* _ABOUT THIS EXERCISE_
Show every line in the records below that contains the word "dropdown".

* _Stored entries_
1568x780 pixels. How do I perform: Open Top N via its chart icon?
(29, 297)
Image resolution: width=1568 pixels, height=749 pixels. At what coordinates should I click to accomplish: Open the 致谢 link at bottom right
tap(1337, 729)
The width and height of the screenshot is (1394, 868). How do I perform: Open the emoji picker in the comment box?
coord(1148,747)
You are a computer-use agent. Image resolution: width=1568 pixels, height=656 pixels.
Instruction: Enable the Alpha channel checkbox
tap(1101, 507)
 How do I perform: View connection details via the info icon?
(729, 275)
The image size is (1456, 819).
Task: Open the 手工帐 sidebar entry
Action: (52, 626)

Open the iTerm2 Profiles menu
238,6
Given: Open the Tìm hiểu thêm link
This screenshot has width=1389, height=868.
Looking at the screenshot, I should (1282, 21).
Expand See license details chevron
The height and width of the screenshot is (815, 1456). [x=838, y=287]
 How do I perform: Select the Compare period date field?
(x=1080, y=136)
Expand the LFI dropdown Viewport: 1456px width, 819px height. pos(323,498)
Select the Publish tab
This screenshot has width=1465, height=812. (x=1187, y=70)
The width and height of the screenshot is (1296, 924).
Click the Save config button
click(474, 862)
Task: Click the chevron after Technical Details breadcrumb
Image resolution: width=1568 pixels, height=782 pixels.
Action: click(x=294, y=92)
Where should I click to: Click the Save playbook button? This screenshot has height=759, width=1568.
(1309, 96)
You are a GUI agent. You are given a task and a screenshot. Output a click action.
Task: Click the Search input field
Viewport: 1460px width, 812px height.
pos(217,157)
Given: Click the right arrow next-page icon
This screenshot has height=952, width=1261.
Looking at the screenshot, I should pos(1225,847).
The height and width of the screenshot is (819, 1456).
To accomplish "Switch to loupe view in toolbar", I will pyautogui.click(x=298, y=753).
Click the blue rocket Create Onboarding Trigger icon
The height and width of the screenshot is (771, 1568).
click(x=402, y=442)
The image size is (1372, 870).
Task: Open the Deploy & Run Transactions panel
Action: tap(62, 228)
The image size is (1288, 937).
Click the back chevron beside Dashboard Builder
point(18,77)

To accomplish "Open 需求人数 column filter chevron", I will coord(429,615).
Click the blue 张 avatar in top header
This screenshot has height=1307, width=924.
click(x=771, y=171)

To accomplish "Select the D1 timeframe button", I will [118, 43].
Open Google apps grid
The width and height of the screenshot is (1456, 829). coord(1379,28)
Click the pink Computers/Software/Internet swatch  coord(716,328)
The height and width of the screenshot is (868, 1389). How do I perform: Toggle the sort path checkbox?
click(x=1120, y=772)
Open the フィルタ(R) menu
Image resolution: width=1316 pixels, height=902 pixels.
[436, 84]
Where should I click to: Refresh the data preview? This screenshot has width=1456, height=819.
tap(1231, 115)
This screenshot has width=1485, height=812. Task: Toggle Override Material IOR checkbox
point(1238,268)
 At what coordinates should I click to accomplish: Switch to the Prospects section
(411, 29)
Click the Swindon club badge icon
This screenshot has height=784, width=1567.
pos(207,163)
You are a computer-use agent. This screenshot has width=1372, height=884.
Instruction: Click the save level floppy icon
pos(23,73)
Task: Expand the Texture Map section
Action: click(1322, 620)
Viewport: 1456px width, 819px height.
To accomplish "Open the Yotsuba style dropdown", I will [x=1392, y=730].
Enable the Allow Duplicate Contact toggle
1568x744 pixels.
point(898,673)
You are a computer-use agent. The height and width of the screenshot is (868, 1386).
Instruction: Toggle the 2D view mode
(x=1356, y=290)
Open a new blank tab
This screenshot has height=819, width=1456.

* _RESPONSE TO THE EXERCISE_
Expand the LFI dropdown Viewport: 1456px width, 819px height. pos(323,498)
To accomplish "Open the Yotsuba style dropdown", I will [x=1392, y=730].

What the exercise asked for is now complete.